Vengayam at Bus Projects, Melbourne, 2019

The Melbourne debut of ‘Vengayam’ took place on Sunday April 7th, 2019, at Bus Projects in Collingwood, Melbourne. The performance was followed by a Q&A with Nithya Iyer and Dario Vacirca (PhD Deakin University).


Vengayam (‘ven-gaah-yum’) – meaning ‘onion’ in Tamil – is a performance installation that investigates the constructs of identity as traced through the signifiers of citizenship, migration and nationalism. Exploring transnational sources of ideology that govern the dictates of ‘Indian-ness’ against the expectations of the assimilated model minority, the work aims to articulate how individual identity is susceptible to the dictates of political and cultural hegemony.

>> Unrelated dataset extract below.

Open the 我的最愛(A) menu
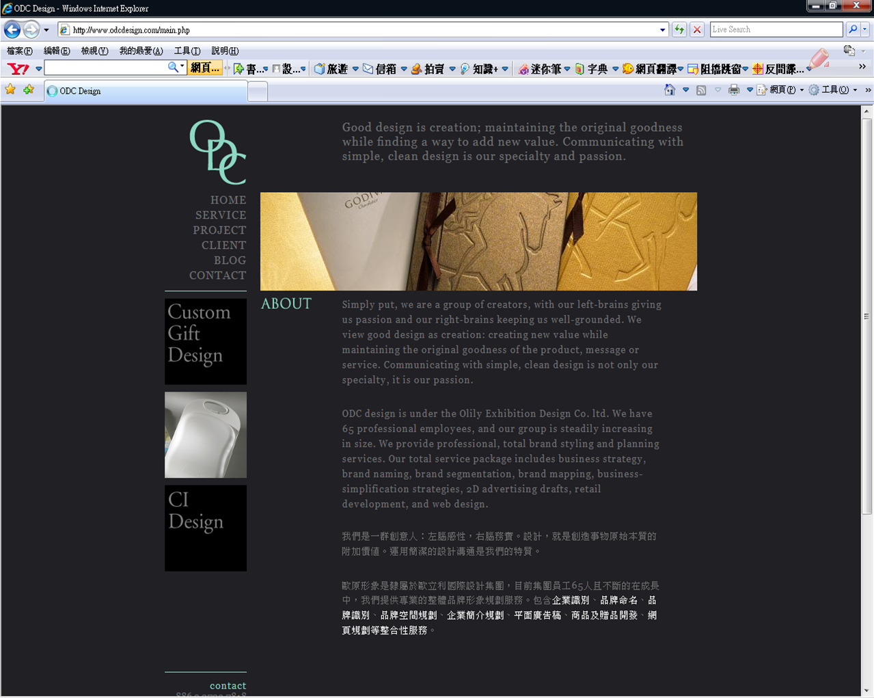This screenshot has height=698, width=874. pyautogui.click(x=141, y=51)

The form of the work aims to activate emergent meanings and aesthetic qualities by inserting the artist in between and in response to the moving image and audio of an essay written and read by the artist combining critical theory and first-person narrative. The actions of the body shift between improvisation, somatic response, and strictly articulated choreography, testing the boundaries of working in relation to and in abstraction from the composition of the traditional video-sound format.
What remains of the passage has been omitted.